Biomaterials are increasingly replacing human organs and tissues and silver is added to reduce the adhesion of bacteria to biomaterials and prevent infections. However, a recent study by researchers in Portugal suggests that -- in one material -- increasing levels of silver may indirectly promote bacterial adhesion.
Biomaterials are increasingly being used to replace human organs and tissues. Since biomaterials are susceptible to microbial colonization, silver is often added to reduce the adhesion of bacteria to biomaterials and prevent infections. However, a recent study by researchers in Portugal suggests that -- in one material -- increasing levels of silver may indirectly promote bacterial adhesion.
Published in the journal Science and Technology of Advanced Materials, the study examined how surface properties affect the adhesion of Staphylococcus epidermidis bacteria to silver-titanium carbonitride (Ag-TiCN) coatings used for hip implant applications.

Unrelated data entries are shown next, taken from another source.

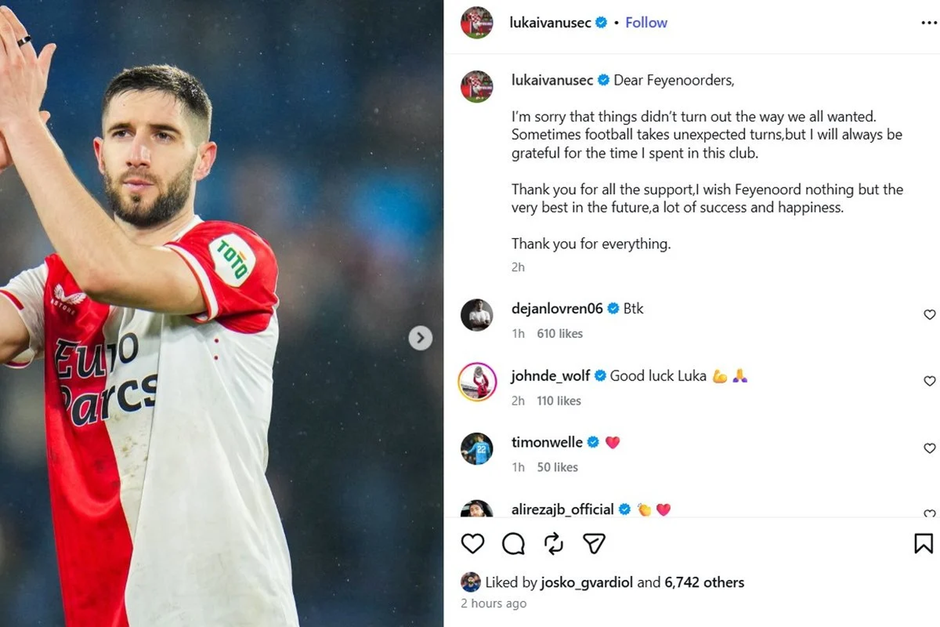940x627 pixels.
Task: Open the josko_gvardiol profile link
Action: pyautogui.click(x=586, y=582)
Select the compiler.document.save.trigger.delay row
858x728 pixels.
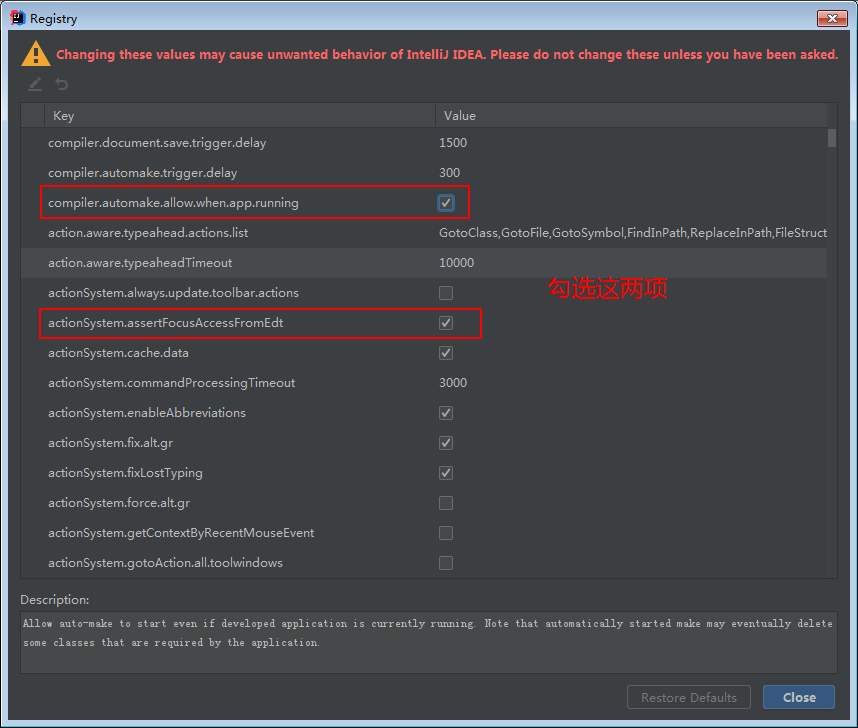click(x=157, y=143)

Normally found on human skin and mucous membranes, Staphyloccus epidermidis is one of the main pathogens associated with prosthetic device infections. A nanocomposite thin film, titanium carbonitride is non-toxic to human cells and features excellent wear resistance, high hardness and good corrosion resistance.
Previous studies have shown that the adhesion of bacteria to biomaterials can be affected by the surface properties of bacteria, the surface properties of the material, and environmental conditions. In this study, Isabel Carvalho and her colleagues found that as the silver content of Ag-TiCN films increased from 0 to 15 percent, the surface roughness of the films decreased from 39 nm to 7 nm, while the hydrophobicity of the surface increased.
In addition, the study found that surfaces that were less rough and more hydrophobic were associated with greater bacterial adhesion. This suggests that increasing levels of silver in Ag-TiCN thin films may promote bacterial adhesion via a hydrophobic effect.